ENTRIES PROVIDED:
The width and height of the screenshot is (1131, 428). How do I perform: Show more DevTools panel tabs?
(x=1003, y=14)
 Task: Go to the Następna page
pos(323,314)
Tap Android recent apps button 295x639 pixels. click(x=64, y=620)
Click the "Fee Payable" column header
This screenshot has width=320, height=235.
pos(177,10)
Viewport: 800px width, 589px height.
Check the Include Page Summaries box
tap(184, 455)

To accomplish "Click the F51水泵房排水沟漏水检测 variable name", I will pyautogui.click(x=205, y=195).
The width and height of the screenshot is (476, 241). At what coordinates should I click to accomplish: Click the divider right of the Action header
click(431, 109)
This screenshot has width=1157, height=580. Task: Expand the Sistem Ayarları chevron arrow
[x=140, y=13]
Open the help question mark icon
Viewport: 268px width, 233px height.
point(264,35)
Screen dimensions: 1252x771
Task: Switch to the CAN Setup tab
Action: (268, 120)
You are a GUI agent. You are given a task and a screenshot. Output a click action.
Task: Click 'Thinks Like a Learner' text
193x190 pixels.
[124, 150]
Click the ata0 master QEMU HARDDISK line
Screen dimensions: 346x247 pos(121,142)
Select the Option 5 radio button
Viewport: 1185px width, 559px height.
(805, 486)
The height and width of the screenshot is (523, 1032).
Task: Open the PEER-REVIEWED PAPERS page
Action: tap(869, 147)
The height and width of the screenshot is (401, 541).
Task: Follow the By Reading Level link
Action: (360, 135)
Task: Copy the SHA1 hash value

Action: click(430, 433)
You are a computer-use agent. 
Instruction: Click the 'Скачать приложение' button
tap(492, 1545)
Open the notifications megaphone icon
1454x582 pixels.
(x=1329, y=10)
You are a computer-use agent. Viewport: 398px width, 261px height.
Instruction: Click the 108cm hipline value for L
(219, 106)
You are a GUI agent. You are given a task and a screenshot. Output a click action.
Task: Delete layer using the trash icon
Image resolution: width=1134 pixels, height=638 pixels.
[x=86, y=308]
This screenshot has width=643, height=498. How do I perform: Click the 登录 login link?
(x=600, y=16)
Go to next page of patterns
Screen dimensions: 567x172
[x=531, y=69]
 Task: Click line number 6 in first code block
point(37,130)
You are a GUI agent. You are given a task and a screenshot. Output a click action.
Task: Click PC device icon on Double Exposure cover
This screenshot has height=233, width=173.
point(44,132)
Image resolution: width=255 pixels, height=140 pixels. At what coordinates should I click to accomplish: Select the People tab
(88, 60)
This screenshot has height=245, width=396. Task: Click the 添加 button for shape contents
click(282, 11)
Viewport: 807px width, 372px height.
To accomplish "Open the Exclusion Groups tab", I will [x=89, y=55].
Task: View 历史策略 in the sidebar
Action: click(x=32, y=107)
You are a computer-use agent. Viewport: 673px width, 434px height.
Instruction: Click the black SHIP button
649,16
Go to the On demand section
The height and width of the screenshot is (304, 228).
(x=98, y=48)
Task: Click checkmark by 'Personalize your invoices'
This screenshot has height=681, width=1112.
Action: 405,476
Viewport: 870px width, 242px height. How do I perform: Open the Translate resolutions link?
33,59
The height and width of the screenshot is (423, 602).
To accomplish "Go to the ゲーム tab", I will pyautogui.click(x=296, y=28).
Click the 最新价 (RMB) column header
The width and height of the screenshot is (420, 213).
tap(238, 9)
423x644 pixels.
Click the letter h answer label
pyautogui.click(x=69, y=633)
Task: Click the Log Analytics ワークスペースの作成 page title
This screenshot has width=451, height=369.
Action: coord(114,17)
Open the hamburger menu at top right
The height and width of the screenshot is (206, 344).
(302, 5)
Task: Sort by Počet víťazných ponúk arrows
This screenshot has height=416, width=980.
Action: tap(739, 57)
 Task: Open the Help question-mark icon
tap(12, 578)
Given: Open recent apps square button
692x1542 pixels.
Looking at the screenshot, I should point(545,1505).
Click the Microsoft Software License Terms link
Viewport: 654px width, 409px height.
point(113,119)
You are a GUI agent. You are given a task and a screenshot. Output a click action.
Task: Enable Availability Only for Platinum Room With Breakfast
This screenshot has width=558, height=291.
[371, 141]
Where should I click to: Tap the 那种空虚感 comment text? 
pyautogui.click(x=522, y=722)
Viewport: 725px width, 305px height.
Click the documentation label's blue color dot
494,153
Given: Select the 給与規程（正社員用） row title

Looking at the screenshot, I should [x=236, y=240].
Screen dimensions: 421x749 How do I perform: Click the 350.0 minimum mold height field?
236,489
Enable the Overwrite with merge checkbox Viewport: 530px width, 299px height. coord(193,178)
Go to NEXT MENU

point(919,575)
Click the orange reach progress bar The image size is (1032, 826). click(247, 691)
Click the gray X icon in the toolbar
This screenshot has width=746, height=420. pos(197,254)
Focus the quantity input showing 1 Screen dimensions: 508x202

EXERCISE DETAILS: Find the string "computer" in the material above. Then copy each line that has it.

RESPONSE AREA:
You are a computer-use agent. 
You are a computer-use agent. Viewport: 398px width, 261px height.
You are a computer-use agent. Viewport: 673px width, 434px height.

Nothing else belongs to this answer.